Entre los principales problemas identificados, cerca de la mitad de las respuestas apuntan a diferencias de trato según el tipo de residencia o alojamiento. Las dificultades detectadas guardan relación, principalmente, con “el origen de la persona, su nivel de ingresos y su situación residencial”. Para analizar el procedimiento, el informe divide el proceso en cuatro fases: la preparación de la documentación, la presentación de la solicitud, la verificación técnica y la resolución del expediente. En todas ellas se detectan incidencias, especialmente entre personas migrantes, personas en situación administrativa irregular y personas sin hogar o en exclusión residencial severa. El estudio también recoge problemas relacionados con el acceso y el coste de las citas previas en algunos municipios, así como con la exigencia de documentación adicional no prevista por la normativa.
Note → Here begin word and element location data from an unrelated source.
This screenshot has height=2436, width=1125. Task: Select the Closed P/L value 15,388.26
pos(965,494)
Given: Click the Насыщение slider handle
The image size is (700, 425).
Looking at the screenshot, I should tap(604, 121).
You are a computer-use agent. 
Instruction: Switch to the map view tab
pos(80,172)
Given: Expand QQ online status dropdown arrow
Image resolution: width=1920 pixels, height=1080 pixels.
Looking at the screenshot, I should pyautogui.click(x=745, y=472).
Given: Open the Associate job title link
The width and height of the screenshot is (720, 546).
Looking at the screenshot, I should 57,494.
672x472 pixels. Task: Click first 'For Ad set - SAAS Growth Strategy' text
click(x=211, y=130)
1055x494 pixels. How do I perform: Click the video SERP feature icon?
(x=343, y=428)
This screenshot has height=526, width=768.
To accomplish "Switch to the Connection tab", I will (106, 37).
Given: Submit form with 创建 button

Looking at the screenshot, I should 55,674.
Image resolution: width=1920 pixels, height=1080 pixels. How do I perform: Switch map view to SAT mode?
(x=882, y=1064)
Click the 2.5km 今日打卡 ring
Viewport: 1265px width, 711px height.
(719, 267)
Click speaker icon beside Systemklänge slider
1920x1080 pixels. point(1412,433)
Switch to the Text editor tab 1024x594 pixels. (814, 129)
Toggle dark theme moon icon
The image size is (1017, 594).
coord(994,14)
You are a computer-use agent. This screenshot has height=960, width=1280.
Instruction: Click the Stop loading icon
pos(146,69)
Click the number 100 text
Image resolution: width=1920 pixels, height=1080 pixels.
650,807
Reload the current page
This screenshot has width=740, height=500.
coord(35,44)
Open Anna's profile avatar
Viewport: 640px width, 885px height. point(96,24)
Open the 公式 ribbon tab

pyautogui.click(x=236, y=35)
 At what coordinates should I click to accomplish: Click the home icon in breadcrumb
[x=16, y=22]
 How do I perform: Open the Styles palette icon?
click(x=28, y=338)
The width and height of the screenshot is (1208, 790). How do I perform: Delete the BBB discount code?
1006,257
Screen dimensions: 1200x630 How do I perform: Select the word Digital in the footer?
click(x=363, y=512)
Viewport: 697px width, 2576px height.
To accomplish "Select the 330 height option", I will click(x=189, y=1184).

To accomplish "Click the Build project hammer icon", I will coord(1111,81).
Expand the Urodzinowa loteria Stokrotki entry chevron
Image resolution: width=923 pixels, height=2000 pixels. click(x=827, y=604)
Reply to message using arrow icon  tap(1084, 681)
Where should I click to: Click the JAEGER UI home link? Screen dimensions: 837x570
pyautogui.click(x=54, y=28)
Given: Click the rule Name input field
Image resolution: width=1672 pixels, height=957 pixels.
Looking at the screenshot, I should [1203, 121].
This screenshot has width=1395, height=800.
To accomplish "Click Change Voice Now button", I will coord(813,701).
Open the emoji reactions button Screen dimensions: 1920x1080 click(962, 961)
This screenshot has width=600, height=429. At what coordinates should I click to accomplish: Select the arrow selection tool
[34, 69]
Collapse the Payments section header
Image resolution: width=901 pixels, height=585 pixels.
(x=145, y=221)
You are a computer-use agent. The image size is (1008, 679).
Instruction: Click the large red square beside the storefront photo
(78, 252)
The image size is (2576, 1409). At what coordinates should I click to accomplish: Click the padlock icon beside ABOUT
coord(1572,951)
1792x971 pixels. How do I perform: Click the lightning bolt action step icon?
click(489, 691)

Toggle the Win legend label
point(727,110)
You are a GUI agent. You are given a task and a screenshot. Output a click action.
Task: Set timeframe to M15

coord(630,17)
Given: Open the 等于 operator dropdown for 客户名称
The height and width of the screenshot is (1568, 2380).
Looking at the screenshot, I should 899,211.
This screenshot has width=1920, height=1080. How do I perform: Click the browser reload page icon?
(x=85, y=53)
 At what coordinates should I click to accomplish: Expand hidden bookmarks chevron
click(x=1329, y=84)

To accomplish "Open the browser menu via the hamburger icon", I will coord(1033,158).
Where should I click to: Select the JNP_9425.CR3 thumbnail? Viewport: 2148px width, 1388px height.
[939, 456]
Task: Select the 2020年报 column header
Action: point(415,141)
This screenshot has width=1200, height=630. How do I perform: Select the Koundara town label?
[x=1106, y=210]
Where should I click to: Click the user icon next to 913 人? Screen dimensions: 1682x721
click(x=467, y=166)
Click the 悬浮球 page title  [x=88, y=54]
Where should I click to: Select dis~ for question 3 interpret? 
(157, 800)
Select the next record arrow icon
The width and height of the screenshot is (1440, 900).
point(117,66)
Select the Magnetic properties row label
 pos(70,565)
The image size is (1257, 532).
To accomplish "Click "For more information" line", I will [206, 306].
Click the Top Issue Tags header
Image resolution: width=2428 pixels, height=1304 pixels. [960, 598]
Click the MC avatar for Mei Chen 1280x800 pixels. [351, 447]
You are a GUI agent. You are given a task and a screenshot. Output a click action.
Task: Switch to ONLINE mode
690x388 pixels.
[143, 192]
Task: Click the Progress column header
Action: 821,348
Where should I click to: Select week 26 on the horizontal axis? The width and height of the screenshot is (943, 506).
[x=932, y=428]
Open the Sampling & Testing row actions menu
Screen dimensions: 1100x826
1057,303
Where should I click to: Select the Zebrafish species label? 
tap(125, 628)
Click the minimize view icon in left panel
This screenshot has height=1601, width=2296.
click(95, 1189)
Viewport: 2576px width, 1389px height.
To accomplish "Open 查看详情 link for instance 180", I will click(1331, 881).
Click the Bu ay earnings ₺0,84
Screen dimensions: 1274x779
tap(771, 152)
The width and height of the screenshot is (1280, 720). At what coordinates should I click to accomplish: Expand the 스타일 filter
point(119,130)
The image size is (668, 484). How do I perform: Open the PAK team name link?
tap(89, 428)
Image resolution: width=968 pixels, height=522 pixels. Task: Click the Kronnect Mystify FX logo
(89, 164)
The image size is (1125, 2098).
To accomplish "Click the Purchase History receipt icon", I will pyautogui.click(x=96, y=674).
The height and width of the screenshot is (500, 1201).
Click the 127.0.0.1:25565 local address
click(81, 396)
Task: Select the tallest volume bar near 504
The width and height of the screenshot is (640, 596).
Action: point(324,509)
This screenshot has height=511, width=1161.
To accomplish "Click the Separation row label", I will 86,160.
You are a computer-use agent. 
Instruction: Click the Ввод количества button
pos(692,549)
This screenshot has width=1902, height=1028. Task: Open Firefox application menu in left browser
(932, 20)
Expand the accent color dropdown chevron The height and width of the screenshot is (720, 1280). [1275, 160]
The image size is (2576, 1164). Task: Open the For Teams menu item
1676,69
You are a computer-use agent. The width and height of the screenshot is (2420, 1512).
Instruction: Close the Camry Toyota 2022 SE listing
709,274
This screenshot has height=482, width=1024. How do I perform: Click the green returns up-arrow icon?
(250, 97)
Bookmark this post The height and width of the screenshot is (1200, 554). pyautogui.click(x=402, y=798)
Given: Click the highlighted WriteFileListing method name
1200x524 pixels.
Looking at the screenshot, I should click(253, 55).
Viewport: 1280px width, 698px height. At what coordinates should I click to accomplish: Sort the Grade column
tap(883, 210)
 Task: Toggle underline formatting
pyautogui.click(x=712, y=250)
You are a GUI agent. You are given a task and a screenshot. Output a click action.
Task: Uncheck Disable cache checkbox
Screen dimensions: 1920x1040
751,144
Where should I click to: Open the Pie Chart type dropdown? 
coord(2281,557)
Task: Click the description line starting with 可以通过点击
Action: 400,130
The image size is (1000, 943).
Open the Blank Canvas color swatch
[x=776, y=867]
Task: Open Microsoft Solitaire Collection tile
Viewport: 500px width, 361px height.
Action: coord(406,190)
Los municipios analizados concentran alrededor del 62% de la población catalana como Barcelona, L’Hospitalet de Llobregat, Badalona, Sabadell, Terrassa, Girona, Santa Coloma de Gramenet y Vilafranca del Penedès. El diagnóstico, según los autores, es generalizado e “incluyen ciudades gobernadas por distintos partidos políticos”. Elena Costas, socia de Ksnet, ha asegurado que aunque “haya sospechas”, el problema no está relacionado directamente con administraciones gobernadas por partidos políticos de derechas. “No es un caso aislado, es un problema estructural que muchos municipios no permitan el empadronamiento cuando afecta principalmente a personas en situación de vulnerabilidad social”, ha señalado.

Las entidades y plataformas que acompañan a personas en situación de vulnerabilidad y defienden sus derechos ya habían alertado de estos problemas en 2023, coincidiendo con las elecciones municipales. El nuevo sondeo, han sostenido, confirma que las dificultades persisten. “No es un problema de los municipios pequeños”, ha subrayado Costas.

Los responsables del estudio han recordado que el padrón es “una herramienta esencial” para planificar la sanidad pública, dimensionar las plazas escolares y organizar el conjunto de los servicios públicos. “Cuando falla el padrón, también falla la calidad democrática de las administraciones y su capacidad para generar confianza en la ciudadanía. Una Cataluña verdaderamente diversa, democrática y antirracista depende de la calidad de estos datos”, ha concluido Costas.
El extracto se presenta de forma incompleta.